Publisher Contributions

It is often valuable to know the publisher sites where ads were most effective in leading to conversions, so they can be favored for future advertising. It would be a simple extension to include the domain of each publisher for each listed ad and compute attributions separately for each publisher. Again publisher data would only be returned by the helpers if a sufficient number of conversions were attributed to that publisher.

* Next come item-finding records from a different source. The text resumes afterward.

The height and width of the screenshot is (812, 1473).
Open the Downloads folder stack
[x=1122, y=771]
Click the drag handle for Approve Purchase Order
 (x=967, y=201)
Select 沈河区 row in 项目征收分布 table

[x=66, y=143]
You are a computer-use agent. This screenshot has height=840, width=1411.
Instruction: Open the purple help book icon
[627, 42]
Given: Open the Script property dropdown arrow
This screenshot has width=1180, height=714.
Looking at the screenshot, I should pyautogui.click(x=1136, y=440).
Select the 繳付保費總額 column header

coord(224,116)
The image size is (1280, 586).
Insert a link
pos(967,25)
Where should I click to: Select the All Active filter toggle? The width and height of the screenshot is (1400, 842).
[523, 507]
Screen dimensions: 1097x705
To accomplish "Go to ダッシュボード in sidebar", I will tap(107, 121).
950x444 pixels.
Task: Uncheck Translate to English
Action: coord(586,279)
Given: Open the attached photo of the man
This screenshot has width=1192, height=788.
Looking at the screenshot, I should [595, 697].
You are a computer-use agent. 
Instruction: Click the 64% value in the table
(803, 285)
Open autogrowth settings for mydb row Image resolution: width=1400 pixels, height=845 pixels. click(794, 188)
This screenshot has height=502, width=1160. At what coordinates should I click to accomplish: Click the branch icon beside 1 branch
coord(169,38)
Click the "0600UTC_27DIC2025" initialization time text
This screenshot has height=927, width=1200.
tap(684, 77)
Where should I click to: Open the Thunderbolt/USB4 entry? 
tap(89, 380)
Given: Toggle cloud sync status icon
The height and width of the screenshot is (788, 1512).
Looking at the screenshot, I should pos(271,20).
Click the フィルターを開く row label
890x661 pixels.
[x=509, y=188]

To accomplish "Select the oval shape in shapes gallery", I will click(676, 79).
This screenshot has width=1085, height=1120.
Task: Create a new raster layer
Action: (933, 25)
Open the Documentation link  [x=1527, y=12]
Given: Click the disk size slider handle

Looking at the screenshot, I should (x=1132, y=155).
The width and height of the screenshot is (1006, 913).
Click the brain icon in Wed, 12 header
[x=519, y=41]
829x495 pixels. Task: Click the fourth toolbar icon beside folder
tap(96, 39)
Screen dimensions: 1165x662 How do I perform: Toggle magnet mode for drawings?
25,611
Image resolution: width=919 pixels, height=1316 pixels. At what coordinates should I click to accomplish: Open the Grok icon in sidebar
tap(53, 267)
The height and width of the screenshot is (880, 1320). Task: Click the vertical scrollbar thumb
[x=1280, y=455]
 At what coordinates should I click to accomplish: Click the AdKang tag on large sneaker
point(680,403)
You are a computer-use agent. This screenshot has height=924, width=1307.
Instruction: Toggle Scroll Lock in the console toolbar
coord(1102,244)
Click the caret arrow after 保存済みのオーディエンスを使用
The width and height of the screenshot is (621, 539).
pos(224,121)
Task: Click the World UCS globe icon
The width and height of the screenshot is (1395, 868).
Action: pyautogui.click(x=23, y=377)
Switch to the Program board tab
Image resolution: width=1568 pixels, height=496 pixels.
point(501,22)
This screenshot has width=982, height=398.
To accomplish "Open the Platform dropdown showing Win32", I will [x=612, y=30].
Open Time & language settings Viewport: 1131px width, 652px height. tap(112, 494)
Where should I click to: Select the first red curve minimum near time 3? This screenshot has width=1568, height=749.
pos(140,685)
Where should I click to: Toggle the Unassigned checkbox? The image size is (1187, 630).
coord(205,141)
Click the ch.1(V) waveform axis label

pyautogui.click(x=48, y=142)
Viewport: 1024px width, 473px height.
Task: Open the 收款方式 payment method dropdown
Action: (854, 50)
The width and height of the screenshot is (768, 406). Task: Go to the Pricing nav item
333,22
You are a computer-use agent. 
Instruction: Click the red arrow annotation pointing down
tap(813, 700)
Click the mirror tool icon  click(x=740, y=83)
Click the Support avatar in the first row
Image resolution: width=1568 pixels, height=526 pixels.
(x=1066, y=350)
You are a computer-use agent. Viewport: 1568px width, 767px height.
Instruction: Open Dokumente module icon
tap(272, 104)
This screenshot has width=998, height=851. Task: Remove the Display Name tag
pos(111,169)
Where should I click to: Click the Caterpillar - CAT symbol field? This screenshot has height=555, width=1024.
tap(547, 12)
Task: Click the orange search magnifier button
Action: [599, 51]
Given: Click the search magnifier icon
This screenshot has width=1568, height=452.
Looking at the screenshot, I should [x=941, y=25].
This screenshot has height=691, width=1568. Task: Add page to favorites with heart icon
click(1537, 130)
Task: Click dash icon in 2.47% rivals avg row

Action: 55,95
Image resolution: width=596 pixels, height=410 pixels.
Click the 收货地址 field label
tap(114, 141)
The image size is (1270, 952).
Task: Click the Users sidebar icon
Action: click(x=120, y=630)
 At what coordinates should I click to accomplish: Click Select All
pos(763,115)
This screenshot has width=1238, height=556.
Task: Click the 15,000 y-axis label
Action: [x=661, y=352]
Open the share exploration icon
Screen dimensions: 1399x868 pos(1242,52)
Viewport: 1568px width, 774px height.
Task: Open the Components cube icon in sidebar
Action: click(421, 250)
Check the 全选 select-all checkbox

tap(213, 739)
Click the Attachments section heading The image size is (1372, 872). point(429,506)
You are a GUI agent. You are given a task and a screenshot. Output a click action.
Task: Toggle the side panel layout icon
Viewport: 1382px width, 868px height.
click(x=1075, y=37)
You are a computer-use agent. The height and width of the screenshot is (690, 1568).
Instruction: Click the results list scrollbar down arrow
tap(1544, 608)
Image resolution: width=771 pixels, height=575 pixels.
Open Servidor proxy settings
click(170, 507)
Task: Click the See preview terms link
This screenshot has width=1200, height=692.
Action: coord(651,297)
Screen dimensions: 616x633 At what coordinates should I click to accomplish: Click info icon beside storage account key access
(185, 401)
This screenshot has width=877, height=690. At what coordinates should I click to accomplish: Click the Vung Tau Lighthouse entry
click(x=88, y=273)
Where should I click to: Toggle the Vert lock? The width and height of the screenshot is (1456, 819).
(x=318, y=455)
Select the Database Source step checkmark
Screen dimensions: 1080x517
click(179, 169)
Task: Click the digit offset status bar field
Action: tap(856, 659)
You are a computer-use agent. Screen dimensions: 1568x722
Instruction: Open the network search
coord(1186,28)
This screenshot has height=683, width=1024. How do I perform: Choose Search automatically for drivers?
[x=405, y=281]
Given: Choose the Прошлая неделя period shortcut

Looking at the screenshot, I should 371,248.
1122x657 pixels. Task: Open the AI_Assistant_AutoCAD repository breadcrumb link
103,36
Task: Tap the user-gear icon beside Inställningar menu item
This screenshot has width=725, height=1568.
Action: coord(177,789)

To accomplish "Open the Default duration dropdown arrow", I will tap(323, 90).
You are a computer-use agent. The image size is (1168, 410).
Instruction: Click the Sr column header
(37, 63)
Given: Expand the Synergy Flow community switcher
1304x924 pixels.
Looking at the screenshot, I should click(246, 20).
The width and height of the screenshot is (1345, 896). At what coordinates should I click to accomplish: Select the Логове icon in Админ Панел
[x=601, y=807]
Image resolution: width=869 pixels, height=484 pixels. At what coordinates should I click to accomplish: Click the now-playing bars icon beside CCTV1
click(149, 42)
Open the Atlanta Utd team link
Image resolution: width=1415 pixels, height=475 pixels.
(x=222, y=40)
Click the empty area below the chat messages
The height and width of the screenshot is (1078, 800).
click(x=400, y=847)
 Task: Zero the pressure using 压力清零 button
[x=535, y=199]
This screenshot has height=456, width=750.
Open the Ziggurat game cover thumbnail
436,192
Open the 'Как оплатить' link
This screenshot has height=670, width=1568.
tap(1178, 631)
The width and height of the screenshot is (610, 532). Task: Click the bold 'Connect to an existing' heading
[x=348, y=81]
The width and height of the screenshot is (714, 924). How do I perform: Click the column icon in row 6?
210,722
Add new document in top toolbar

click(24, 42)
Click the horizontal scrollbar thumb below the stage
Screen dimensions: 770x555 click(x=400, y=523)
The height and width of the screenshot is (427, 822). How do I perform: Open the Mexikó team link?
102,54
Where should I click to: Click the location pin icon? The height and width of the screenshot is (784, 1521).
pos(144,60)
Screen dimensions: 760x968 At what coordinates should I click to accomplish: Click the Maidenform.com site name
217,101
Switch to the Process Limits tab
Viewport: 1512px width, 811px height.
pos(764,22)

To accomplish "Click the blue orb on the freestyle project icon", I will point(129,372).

Advanced Attribution Algorithms

One of the services that Adobe provides to its customers is support for advanced attribution algorithms that apply machine learning to compute the optimal values for the weighting and decay rate values. This requires recomputing the attribution for a large set of conversions (typically a full month), hundreds or thousands of times and adjusting the weight/decay values until they serve as good predictors of the conversion values. These algorithms don't need access to the conversion IDs, ad IDs or campaign IDs, but do need access to the channel of each interaction and the time of the interaction relative to the conversion, along with the conversion value. The data for our sample conversion would look something like:

Helper 3 Dataset

Interactions: {
    { Channel: "email send",      MinutesBeforeConversion: "7515" },
    { Channel: "email open",      MinutesBeforeConversion: "5671" },
    { Channel: "view",            MinutesBeforeConversion: "4017" },
    { Channel: "view",            MinutesBeforeConversion: "2834" },
    { Channel: "view",            MinutesBeforeConversion: "2813" },
    { Channel: "email open",      MinutesBeforeConversion: "2448" },
    { Channel: "view",            MinutesBeforeConversion: "2038" },
    { Channel: "click",           MinutesBeforeConversion:  "925" },
    { Channel: "organic search",  MinutesBeforeConversion:    "5" },
    { Channel: "internal search", MinutesBeforeConversion:    "3" }
},
Conversion-value: "1000"

The first and second helpers could send just this data to a third helper service for a full month, which could compute the optimal weighting and decay values and return them to the advertiser. The advertiser would use these during the subsequent day or week until the process was repeated to compute new values. Could service providers such as Adobe provide proprietary implementations for this third helper if they promised that the helper would not to attempt to associate the data shared by helpers 1/2 with any data from the original datasets or to identify specific users in that dataset? If thought necessary to prevent re-identification, helpers 1/2 could add a small amount of noise to the conversion values and/or MinutesBeforeConversion values. Reducing timing resolution from minutes to hours would be another alternative to make the association harder.